Muscle = Metabolism: Prepare For Growth
by Dr. Kareem F. Samhouri, CSCS, HFS
Neuro Metabolic & Strength Expert
Building enough strength to support your body’s metabolism is the first step in any good fat loss program after you’ve ‘activated’ your nervous system. There are many reasons for this, but here are my top 3:
- Muscle raises your metabolism and makes fat loss much easier
- Losing fat and having no muscle looks weird and awkward
- Muscle pads and protects joints, which contributes to your long-term fitness success
Your body craves muscle; it really does. By building a solid base of muscle, and remaining within your intended BMI (body mass index = weight in kg divided by height in meters squared —> kg/m2), you are signaling to your body that you’re ready for growth, in some form. In other words, you are toughening your body, so it will allow you to do more stuff, such as lose fat and look great, or become an avid runner, or take the children to the park and not get out of breath when you play with them.

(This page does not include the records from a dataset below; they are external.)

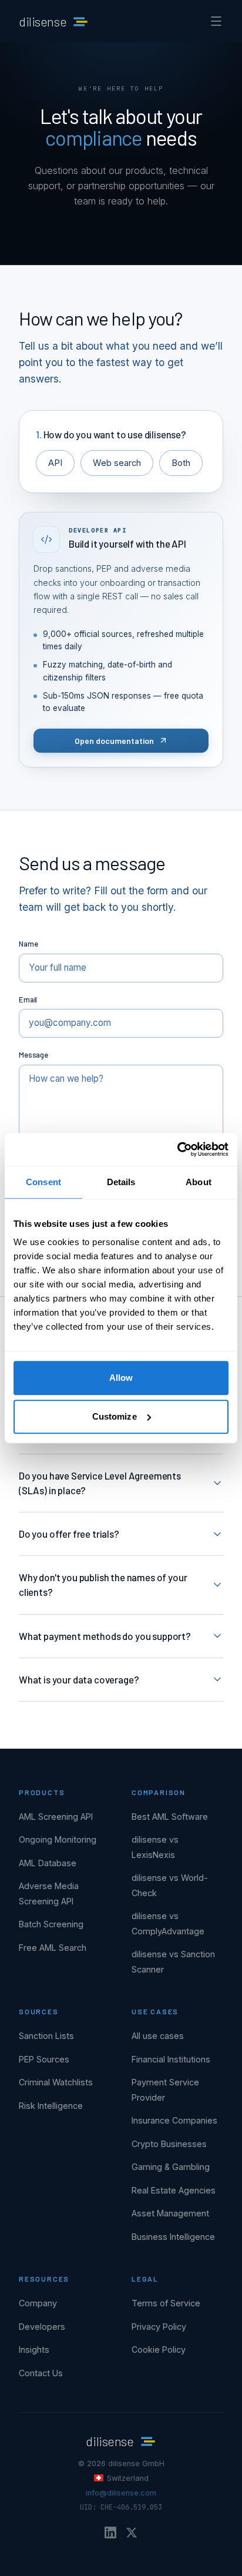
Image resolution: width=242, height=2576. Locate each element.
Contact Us (41, 2373)
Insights (34, 2349)
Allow (121, 1378)
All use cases (158, 2036)
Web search (117, 463)
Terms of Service (166, 2303)
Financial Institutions (171, 2059)
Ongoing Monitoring (57, 1839)
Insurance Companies (174, 2120)
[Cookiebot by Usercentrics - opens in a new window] (177, 1149)
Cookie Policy (159, 2349)
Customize (114, 1416)
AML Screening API (56, 1817)
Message (33, 1054)
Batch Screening (51, 1924)
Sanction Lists (46, 2036)
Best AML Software (170, 1817)
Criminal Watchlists (56, 2082)
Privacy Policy (159, 2327)
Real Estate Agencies (174, 2190)
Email (28, 999)
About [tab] (198, 1182)
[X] (131, 2532)
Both (181, 463)
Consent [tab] (43, 1182)
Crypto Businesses (169, 2144)
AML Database (47, 1863)
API (55, 463)
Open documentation (114, 741)
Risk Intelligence (51, 2106)
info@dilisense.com (121, 2492)
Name (28, 943)
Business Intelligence (173, 2237)
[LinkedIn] (110, 2532)
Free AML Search (52, 1948)
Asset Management (170, 2213)
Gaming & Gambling (171, 2167)
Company (38, 2303)
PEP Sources (44, 2059)
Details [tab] (121, 1182)
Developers (42, 2327)
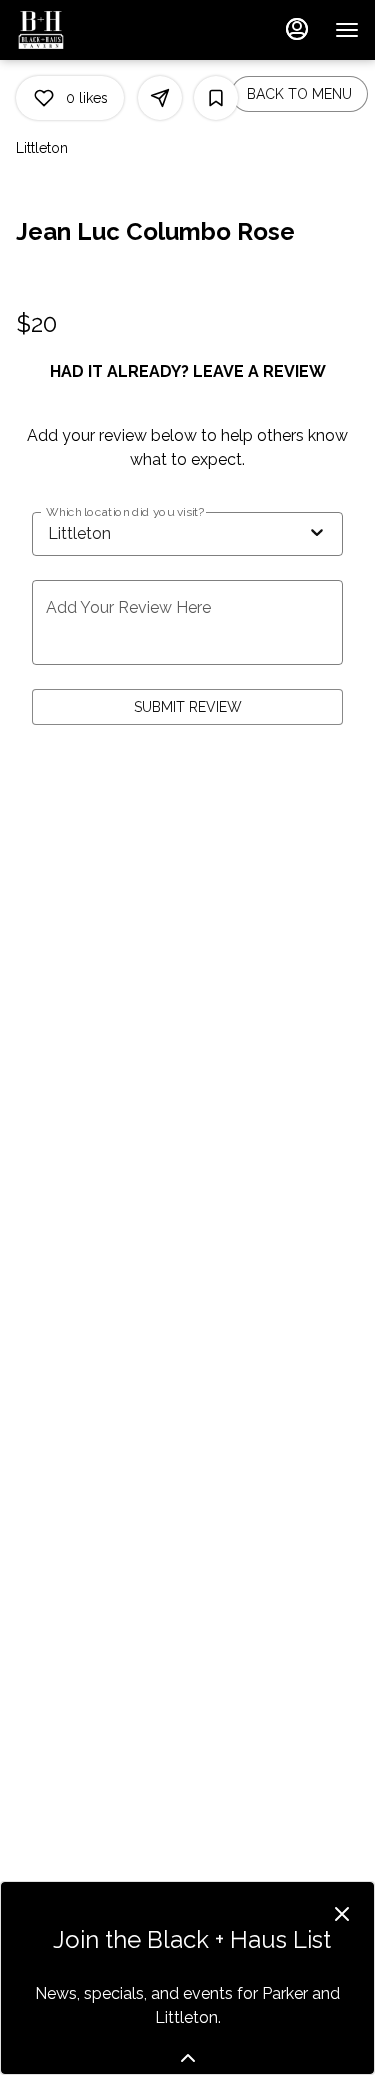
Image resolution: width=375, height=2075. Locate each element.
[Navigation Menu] (347, 30)
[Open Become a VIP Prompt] (188, 2058)
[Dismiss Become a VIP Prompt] (342, 1914)
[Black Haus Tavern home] (106, 30)
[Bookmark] (216, 98)
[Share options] (160, 98)
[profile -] (297, 29)
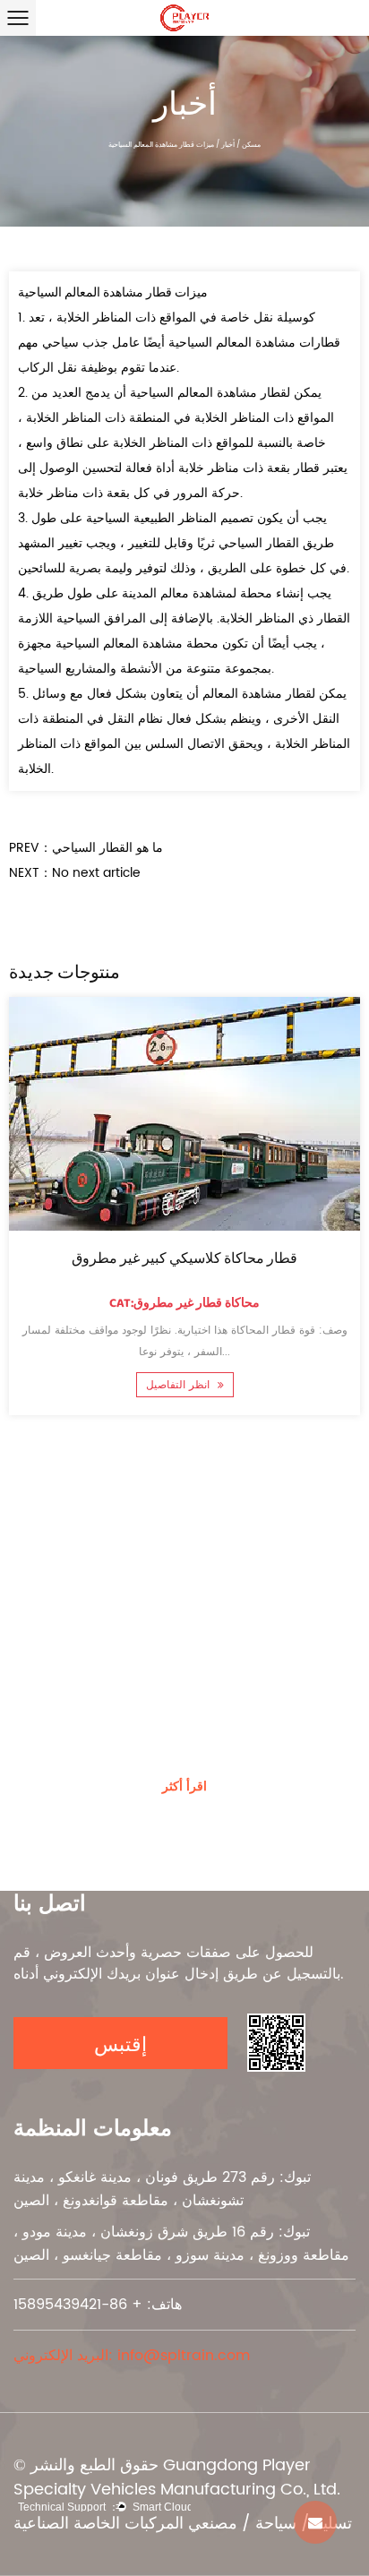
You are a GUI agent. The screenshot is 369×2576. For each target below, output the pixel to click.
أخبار (228, 144)
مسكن (251, 144)
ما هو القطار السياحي (107, 847)
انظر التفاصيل (179, 1385)
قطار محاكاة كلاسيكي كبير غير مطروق (184, 1259)
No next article (96, 873)
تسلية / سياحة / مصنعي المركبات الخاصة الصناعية (182, 2524)
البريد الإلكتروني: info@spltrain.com (131, 2355)
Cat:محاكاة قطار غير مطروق (184, 1303)
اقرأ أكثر (184, 1787)
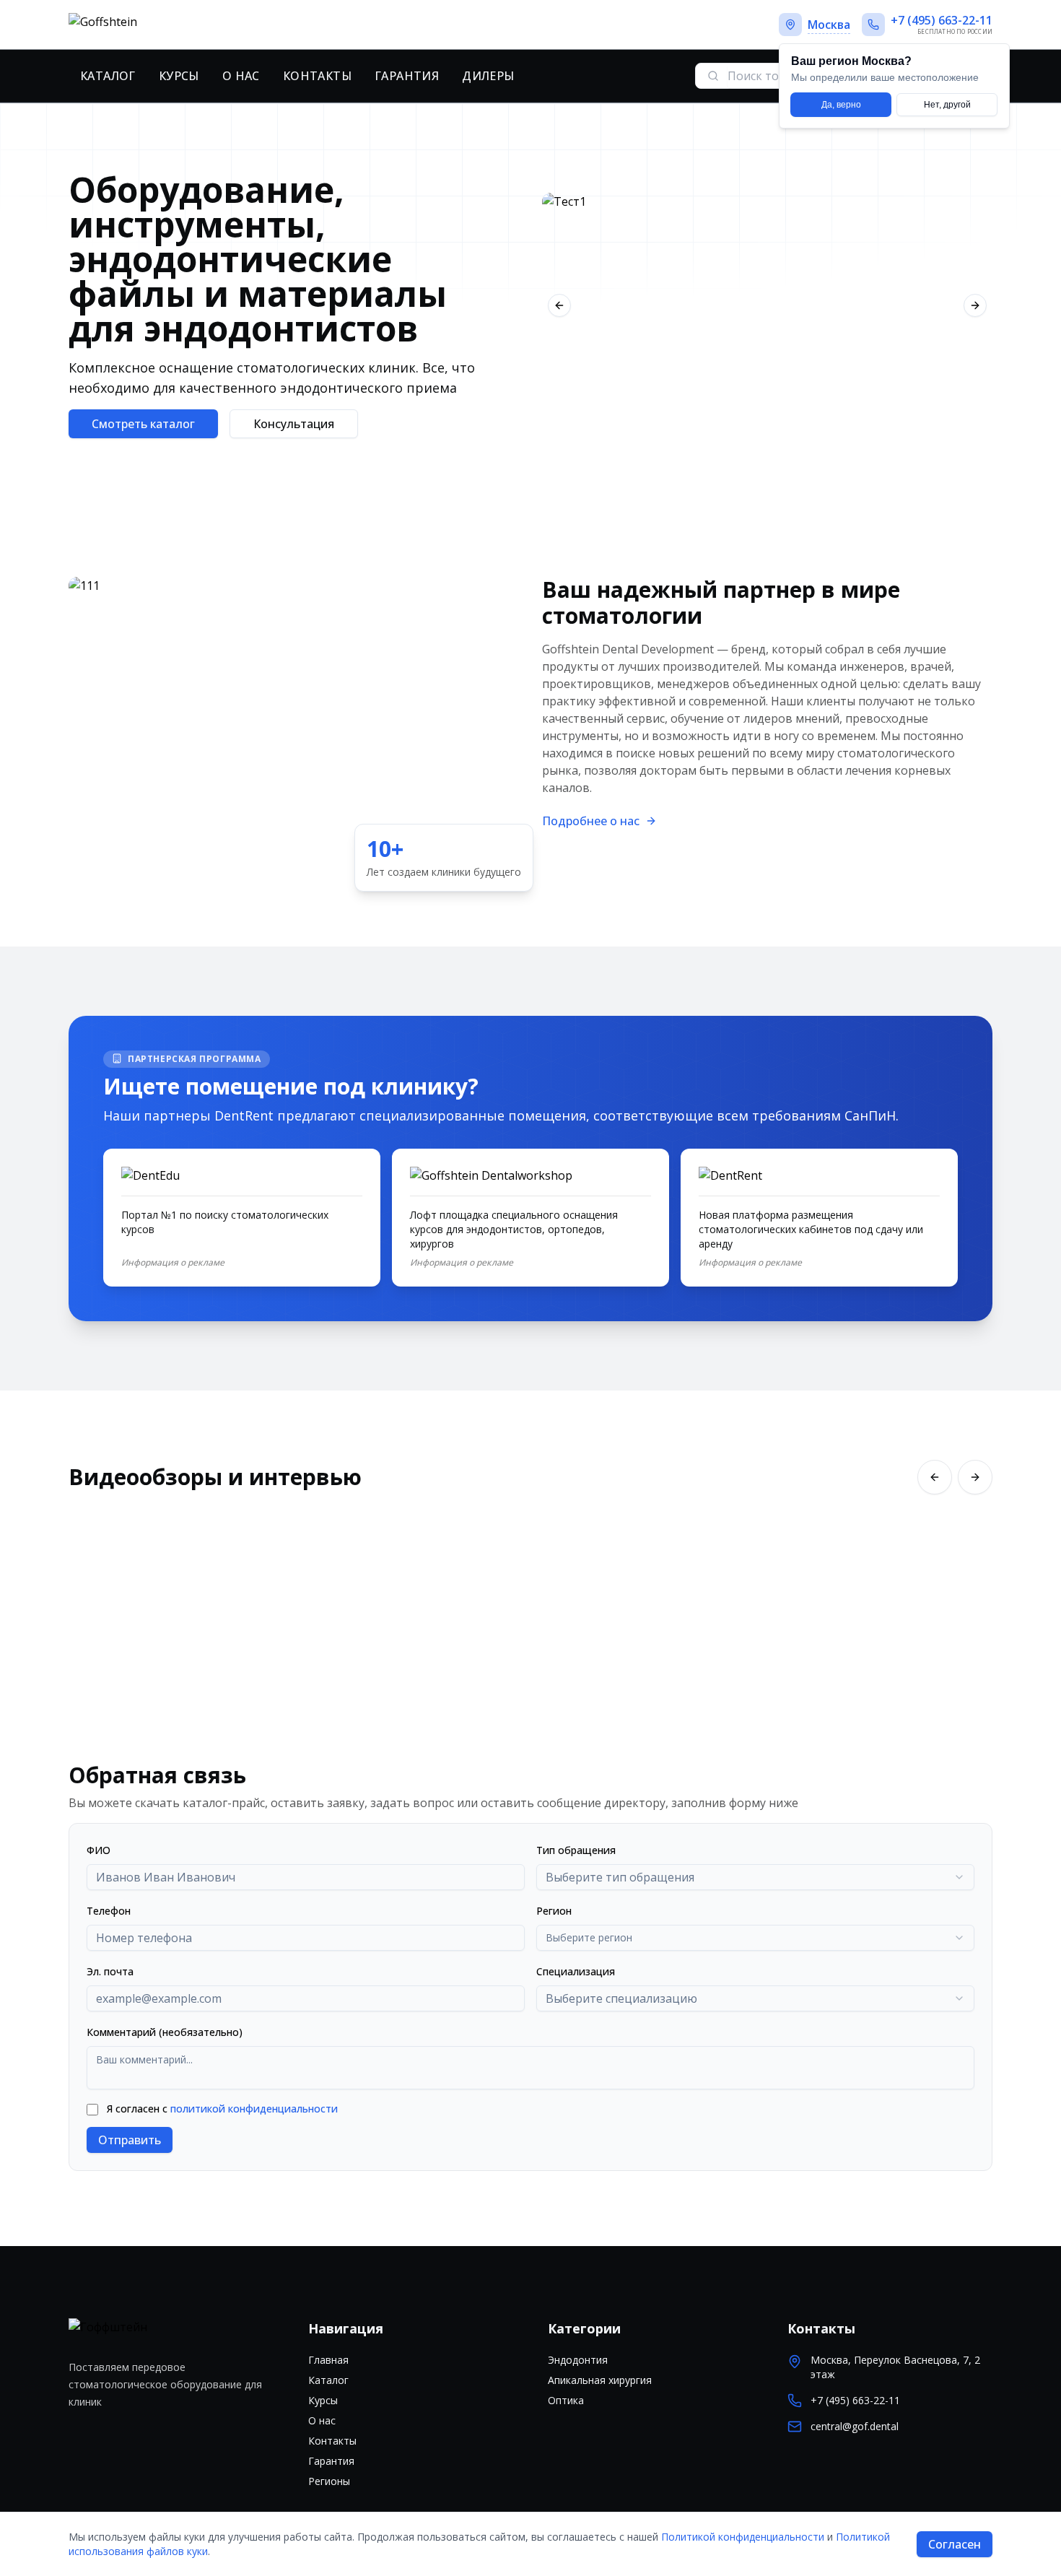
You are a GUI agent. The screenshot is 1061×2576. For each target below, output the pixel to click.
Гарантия (407, 76)
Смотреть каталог (143, 424)
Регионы (329, 2481)
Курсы (179, 76)
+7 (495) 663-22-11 (855, 2400)
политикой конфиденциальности (254, 2108)
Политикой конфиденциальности (742, 2537)
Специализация (575, 1971)
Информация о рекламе (172, 1263)
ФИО (98, 1850)
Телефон (109, 1911)
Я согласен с (222, 2108)
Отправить (129, 2140)
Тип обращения (576, 1850)
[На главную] (153, 24)
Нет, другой (947, 105)
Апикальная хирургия (600, 2380)
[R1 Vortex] (767, 305)
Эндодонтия (578, 2360)
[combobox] (755, 1877)
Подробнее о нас (590, 821)
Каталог (108, 76)
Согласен (954, 2544)
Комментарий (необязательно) (165, 2032)
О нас (241, 76)
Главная (328, 2360)
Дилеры (488, 76)
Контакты (317, 76)
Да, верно (841, 105)
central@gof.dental (855, 2426)
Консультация (293, 424)
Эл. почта (110, 1971)
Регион (554, 1911)
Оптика (566, 2400)
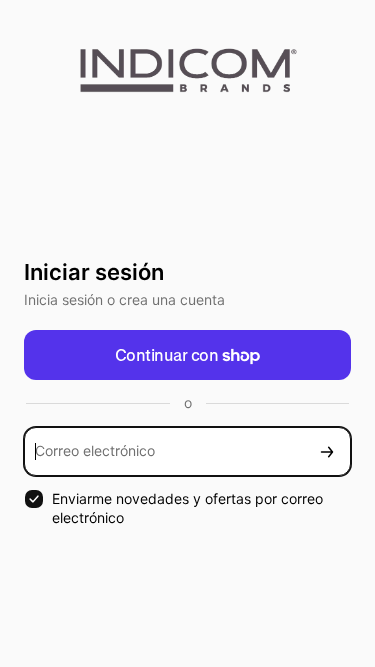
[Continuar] (327, 451)
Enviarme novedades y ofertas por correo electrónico (187, 508)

Every time that you communicate with your body and ask for enhanced performance, your body asks itself whether or not its ready. It’s looking for the following signals, in order to determine if it’s going to wait:
- Is my heart ready? Can it handle this intensity of activity?
- Are my bones ready? Will they break if I try this?
- Are my ligaments ready? Will they get sprained if I try this?
- Are my muscles ready to absorb the shock and self-repair?
- Am I in pain? Do any of my joints seem out of place and likely to cause damage?
- Is my body working on a more important system right now that takes precedence? (i.e. am I suffering from Diabetes and just trying to balance out my blood sugar?)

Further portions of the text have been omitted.